New Jersey Bid Rigging Lawyers

New Jersey Criminal Lawyers Schwartz Posnock

Experienced NJ bid rigging lawyers

In simple terms, bid rigging is fraud which involved bidding. It is an agreement among competitors as to who will be the winning bidder. Bid rigging occurs when a purchaser solicits bids to purchase goods or services. The bidders agree in advance who will submit the winning bid. The purchaser, which depends on competition between the bidders to generate the lowest competitive price, receives instead a “lowest bid” that is higher than the competitive market would bear.

There are four basic schemes involved in most bid-rigging conspiracies:

Bid Suppression: In this type of bid rigging scheme, one or more competitors agree not to bid, or withdraw a previously submitted bid, so that a designated bidder will win.

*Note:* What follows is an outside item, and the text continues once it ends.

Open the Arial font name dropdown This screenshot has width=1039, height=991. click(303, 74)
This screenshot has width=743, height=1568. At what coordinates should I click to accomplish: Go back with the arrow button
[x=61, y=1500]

In return, the non-bidder may receive a subcontract or payoff.
Complementary Bidding: In this scheme, co-conspirators submit token bids which are intentionally high or which intentionally fail to meet all of the bid requirements in order to lose a contract. “Comp bids” are designed to give the appearance of competition.

Bid Rotation: In bid rotation, all co-conspirators submit bids, but by agreement, take turns being the low bidder on a series of contracts.

Customer or Market Allocation: In this bid rigging scheme, co-conspirators agree to divide up customers or geographic areas. The result is that the co-conspirators will not bid or will submit only complementary bids when a solicitation for bids is made by a customer or in an area not assigned to them. This scheme is most commonly found in the service sector and may involve quoted prices for services as opposed to bids.

Subcontracting arrangements are often part of a bid-rigging scheme. Competitors who agree not to bid or to submit a losing bid frequently received subcontracts or supply contracts in exchange from the successful low bidder. In some schemes, a low bidder will agree to withdraw its bid in favor of the next low bidder, in exchange for a lucrative subcontract that divides the illegally obtained higher profits between them.

Almost all forms of bid-rigging schemes have one thing in common: an agreement among some or all of the bidders which predetermines the winning bidder and limits or eliminates competition among the conspiring vendors.

Bid rigging is punishable under several federal criminal statutes, most notably 15 U.S.C. §1.